Part 2 really is coming, and I’m sorry it’s taking so long. In the meantime, here is a quick post, Part 1 1/2, addressing a couple of questions asked in the comments for Part 1.
GDI+ is great, and is a good and easy way to render good-looking graphics. I don’t want to disparage it. However, it does have some flaws, and I’m starting to think that including it in the software I work on was a mistake. The main problem is speed: it’s mostly CPU-bound on Vista and Windows 7, and often on XP too. From memory, and I don’t believe this is documented on MSDN, GDI+ only makes use of hardware acceleration through GDI hardware acceleration, and it can only do so when its coordinates are integer wholes. Using floating-point coordinates for drawing such as RectF, PointF etc will prevent this.
If I was to implement the same feature back then (2006? 2007?) with the knowledge I’ve accumulated since, I would use GDI techniques like the ones in this series.
If I was to implement the same feature now, assuming I had XE2, I’d probably use FireMonkey embedded in the VCL application. FireMonkey supports hardware acceleration, zooming or scaling etc, all built in. This particular feature was a zoomable user interface for a specific part of the software I work on, and speedy, fast zooming is an essential feature.
Non-rectangular shapes, such as selections
Commenter Ulrich asked about drawing a non-rectangular selection. There are two ways to do this:
- Draw a polygon on a 32-bit bitmap. It will require per-pixel alpha so that the areas outside the polygon are fully transparent, so the transparency loop (iterating through the pixels and premultiplying the alpha) will have to be modified to handle this.
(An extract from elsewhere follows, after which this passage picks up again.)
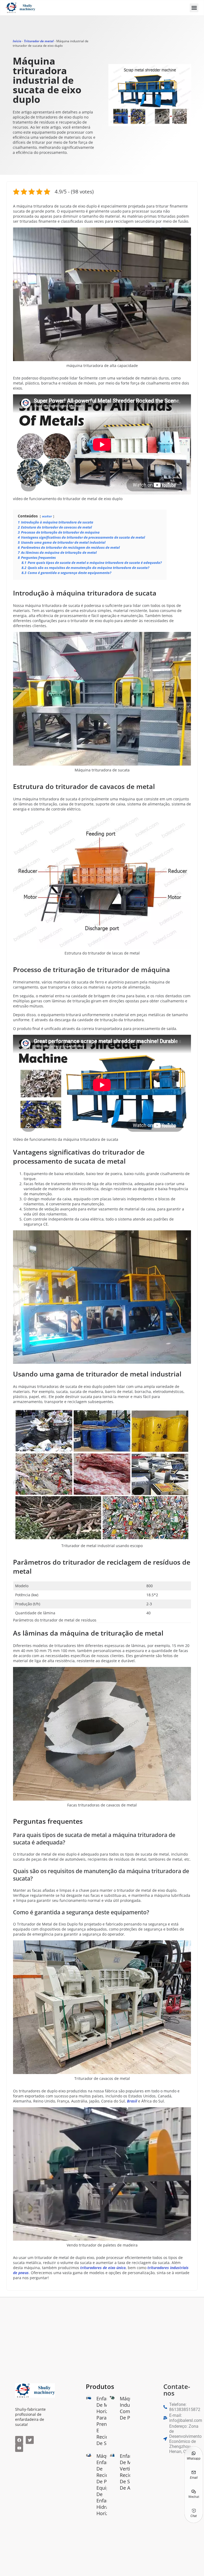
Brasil (132, 2101)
- Draw and keep one solid rectangular non-per-pixel bitmap, and instead use clipping regions to restrict where GDI can blend the image. The basic idea is that you can make GDI clip its drawing to an arbitrary shape, so create a region in the shape of the selection (probably using CreatePolygonRgn) and use IntersectClipRgn to set the device context’s clipping region to the combination of its existing region (normally, the whole visible area) and your polygonal region. When you blend in your rectangular image, it will only appear within the polygonal shape set as the clipping area. Don’t forget to set the DC’s clipping region back afterwards. CodeProject has a good article about using clipping regions.
A selection is normally ‘live’, that is, the user sees it update as the mouse moves. This means that the drawing and alpha premultiplication has to be done many times a second. Method 1, using per-pixel alpha, is what I use in my own software, and it seems to be fast enough with a well-optimised premultiplication method. Method 2, using clipping regions where the region is updated on the fly instead of the bitmap, is almost certainly going to be faster. I haven’t tested this and it’s usually not wise to say ‘technique X will be faster’ without measuring, but I’m fairly sure. If I was implementing the feature today instead of years ago this is what I’d investigate. Measure and decide.
So there you go – my apologies for the short post and absence of code samples. Part 2 of the series really is coming “soon”.